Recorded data
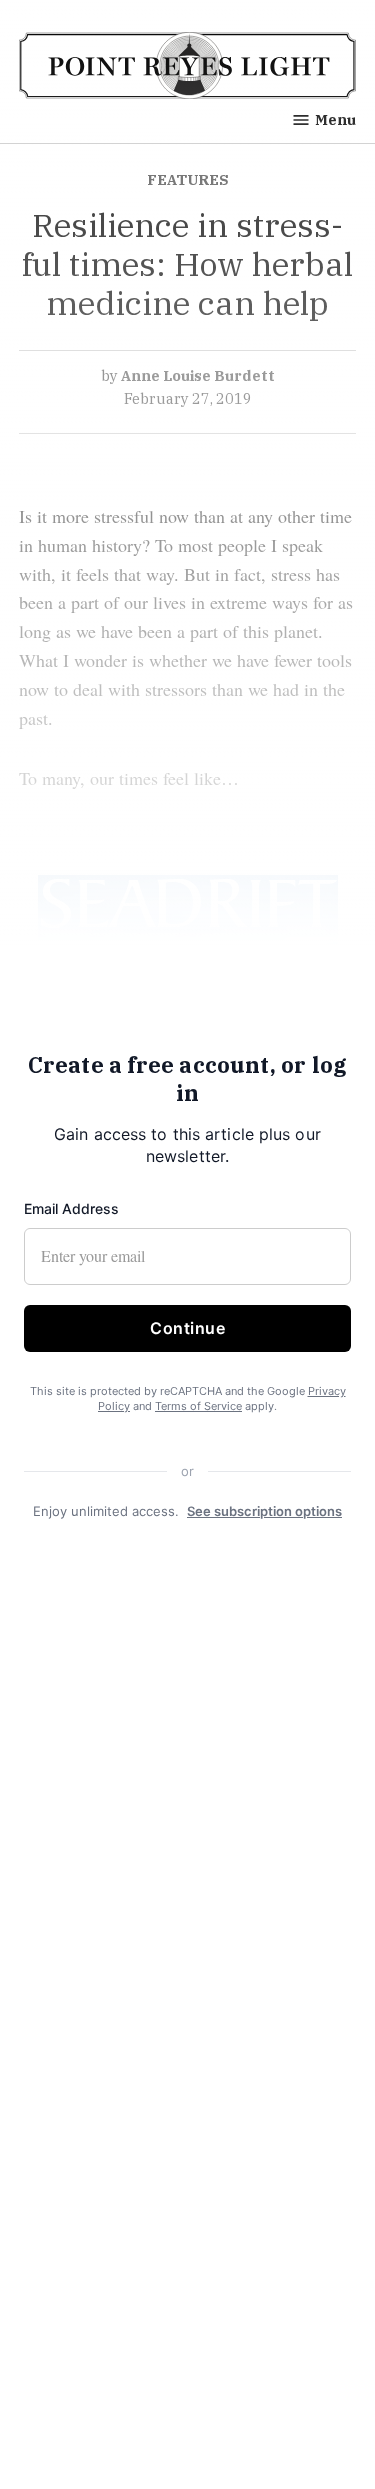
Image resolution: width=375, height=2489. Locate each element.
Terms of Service (198, 1406)
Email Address (71, 1208)
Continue (187, 1328)
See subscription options (264, 1510)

Exercise
Each line from the one with "Email Address (71, 1208)" through the end of the entries above is to be returned word for word. Nothing else belongs in the answer.

Answer for this exercise
Email Address (71, 1208)
Continue (187, 1328)
See subscription options (264, 1510)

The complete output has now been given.